Analyzing Big Data with Hive

While Apache Hive is designed to allow users to leverage their SQL skills for Big Data analysis, it’s still a relatively new data warehouse infrastructure based on Hadoop and MapReduce operations.

In this workshop, Shrikanth Shankar, Head of Engineering at Qubole, will explain what Hive is and how it works behind the scenes. The workshop will begin with a brief overview of Big Data and Apache Hive, its pros and cons, focusing on the key differences between Hive and traditional data warehouses built on top of relational databases.

During the workshop, Shrikanth will cover data modeling in Hive, Hive Query Language constructs, features and syntax, the Hive Execution Model using MapReduce, and Hive performance optimization.

The workshop concludes with recommendations and examples based on best practices for Hive query optimization and for running a data warehouse on Hive.

Workshop Agenda:

Why Data Professionals Should Use Apache Hive

The Difference Between Hive and Traditional Data Warehousing Bulit on Relational Databases

Data Modeling in Hive (including input formats, SerDe's, partitioning etc.)

Hive Language Constructs (including transform operator, UDFs and UDTFs)

Features and Syntax of the HQL Language

The Hive Execution Model (MapReduce)

Hive Performance Optimization (layouts, advanced execution options, etc.)

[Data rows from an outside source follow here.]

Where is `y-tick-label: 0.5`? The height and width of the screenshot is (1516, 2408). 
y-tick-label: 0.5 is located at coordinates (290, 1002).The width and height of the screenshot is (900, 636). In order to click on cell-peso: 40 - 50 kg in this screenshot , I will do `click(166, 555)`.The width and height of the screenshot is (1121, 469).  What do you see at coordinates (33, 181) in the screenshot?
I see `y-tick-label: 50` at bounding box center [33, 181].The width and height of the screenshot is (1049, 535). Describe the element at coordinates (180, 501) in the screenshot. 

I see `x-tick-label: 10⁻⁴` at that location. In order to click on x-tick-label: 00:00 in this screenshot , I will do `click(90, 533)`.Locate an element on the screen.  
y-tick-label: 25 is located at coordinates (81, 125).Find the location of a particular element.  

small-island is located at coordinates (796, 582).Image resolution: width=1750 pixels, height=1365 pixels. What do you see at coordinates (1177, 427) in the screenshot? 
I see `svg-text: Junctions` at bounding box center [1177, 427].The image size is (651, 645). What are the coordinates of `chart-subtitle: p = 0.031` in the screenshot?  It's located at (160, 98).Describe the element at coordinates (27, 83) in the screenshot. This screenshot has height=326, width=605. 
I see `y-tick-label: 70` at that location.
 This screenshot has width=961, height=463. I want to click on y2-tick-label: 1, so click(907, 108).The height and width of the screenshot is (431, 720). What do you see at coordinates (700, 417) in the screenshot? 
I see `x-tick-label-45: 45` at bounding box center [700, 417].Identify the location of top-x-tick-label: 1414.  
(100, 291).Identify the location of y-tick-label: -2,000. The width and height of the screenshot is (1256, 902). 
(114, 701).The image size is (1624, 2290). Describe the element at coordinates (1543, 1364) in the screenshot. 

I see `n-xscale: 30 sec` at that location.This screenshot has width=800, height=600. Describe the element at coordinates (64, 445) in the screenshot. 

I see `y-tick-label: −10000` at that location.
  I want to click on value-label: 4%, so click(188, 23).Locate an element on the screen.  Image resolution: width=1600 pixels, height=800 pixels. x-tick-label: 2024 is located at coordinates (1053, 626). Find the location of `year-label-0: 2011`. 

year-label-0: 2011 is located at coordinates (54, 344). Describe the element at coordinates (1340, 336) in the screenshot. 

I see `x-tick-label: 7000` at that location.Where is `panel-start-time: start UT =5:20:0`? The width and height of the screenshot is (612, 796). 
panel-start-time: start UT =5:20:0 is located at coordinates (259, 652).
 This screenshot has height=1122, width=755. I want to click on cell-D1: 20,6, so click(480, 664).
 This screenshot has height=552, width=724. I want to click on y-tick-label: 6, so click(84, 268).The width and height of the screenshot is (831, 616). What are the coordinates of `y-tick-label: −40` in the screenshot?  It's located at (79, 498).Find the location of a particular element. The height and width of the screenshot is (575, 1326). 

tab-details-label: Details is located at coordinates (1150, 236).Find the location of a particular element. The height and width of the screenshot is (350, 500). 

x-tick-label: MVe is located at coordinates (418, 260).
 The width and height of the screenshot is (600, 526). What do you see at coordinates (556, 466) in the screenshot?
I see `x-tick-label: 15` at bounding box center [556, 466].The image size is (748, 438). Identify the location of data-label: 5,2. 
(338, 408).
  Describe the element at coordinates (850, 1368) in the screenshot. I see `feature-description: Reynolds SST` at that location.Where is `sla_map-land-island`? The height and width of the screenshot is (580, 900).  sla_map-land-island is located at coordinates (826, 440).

Best Practices for Hive Query Optimization

Best Practices for Running a Data Warehouse on Hive

Before coming to Qubole, Shrikanth Shankar worked at Oracle for over a decade, rising to become Director of Development in the BI team. Shrikanth was one of the leaders of the Oracle Exalytics effort and helped drive the product from conception to release. Before that, Shrikanth was on the Database team in the SQL/DSS group, where he made significant contributions to many different portions of the Oracle stack, ranging from Partitioning, SQL Optimization, and SQL/Parallel Execution all the way to the Indexing and Data layers. Now Shrikanth is the Head of Engineering for Qubole, a pioneering startup in Big Data.